**WHAT IS ASKED**
A: According to the voice recognition article, what three characteristics of a voice do voice recognition systems evaluate?
B: Rewrite the voice recognition article from "Although voice recognition" up to and including "voice recognition work?", substituting "crucial" for "critical".

**PASSAGE SHOWN**
+ + + + + + +
Customer Experience.com

voice recognition (speaker recognition)

By Alexander S. Gillis

What is voice recognition (speaker recognition)?

Voice or speaker recognition is the ability of a machine or program to receive and interpret dictation or to understand and perform spoken commands. Voice recognition has gained prominence and use with the rise of artificial intelligence (AI) and intelligent assistants, such as Amazon's Alexa and Apple's Siri.

Voice recognition systems let consumers interact with technology simply by speaking to it, enabling hands-free requests, reminders and other simple tasks.

Voice recognition can identify and distinguish voices using automatic speech recognition (ASR) software programs. Some ASR programs require users first train the program to recognize their voice for a more accurate speech-to-text conversion. Voice recognition systems evaluate a voice's frequency, accent and flow of speech.

Although voice recognition and speech recognition are referred to interchangeably, they aren't the same, and a critical distinction must be made. Voice recognition identifies the speaker, whereas speech recognition evaluates what is said.

How does voice recognition work?
+ + + + + + +
**SUPPLIED ENTRIES**
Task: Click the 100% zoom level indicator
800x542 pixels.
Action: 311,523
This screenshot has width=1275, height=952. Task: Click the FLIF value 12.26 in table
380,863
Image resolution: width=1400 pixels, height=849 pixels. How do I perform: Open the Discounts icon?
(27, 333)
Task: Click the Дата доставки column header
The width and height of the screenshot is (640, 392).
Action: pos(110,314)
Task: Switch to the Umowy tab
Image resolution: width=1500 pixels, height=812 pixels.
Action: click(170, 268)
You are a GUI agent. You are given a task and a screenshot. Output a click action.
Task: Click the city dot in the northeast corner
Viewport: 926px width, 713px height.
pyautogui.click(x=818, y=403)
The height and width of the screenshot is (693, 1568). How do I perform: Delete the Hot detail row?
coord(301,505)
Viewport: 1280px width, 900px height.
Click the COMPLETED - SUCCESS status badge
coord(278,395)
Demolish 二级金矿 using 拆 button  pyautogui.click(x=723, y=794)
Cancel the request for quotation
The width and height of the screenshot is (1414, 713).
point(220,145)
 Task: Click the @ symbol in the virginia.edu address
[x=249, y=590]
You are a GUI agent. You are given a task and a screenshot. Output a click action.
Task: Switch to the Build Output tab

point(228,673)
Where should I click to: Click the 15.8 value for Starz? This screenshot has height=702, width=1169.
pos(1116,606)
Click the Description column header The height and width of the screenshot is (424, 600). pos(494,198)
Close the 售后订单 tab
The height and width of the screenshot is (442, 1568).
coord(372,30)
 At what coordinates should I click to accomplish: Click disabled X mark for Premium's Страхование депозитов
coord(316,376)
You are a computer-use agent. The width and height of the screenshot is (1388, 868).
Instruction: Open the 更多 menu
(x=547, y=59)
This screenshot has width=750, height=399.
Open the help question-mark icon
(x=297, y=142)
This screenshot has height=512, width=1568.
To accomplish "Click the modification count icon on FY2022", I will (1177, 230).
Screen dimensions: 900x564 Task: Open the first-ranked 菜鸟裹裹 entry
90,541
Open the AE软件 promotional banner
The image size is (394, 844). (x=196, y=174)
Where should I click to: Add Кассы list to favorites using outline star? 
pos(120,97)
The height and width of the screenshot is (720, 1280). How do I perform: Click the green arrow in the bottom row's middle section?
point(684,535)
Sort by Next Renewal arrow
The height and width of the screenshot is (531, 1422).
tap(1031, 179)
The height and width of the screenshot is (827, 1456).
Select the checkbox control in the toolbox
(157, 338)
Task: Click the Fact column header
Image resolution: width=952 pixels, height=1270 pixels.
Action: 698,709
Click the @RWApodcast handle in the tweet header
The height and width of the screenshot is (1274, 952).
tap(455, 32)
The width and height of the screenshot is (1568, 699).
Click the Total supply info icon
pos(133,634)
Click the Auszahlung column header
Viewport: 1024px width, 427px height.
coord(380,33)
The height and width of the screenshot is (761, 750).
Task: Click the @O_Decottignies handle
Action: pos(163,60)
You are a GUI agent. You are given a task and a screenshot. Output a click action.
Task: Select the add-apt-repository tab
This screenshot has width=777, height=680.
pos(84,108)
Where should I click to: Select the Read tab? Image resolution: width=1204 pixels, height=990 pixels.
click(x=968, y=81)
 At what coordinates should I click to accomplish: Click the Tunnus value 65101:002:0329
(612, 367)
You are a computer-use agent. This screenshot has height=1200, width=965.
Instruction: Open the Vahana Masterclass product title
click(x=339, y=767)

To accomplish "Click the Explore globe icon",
+ + + + + + +
**WRITTEN RESPONSES**
A: A voice's frequency, accent and flow of speech.

B:
Although voice recognition and speech recognition are referred to interchangeably, they aren't the same, and a crucial distinction must be made. Voice recognition identifies the speaker, whereas speech recognition evaluates what is said.

How does voice recognition work?